Stored items

----------

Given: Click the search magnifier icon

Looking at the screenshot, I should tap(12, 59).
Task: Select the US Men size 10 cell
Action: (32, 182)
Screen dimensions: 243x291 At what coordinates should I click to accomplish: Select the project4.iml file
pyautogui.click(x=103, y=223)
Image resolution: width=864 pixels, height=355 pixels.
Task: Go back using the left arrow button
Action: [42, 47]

----------

The data above must be returned in full, exactly as written.

Given: Click the search magnifier icon

Looking at the screenshot, I should tap(12, 59).
Task: Select the US Men size 10 cell
Action: (32, 182)
Screen dimensions: 243x291 At what coordinates should I click to accomplish: Select the project4.iml file
pyautogui.click(x=103, y=223)
Image resolution: width=864 pixels, height=355 pixels.
Task: Go back using the left arrow button
Action: [42, 47]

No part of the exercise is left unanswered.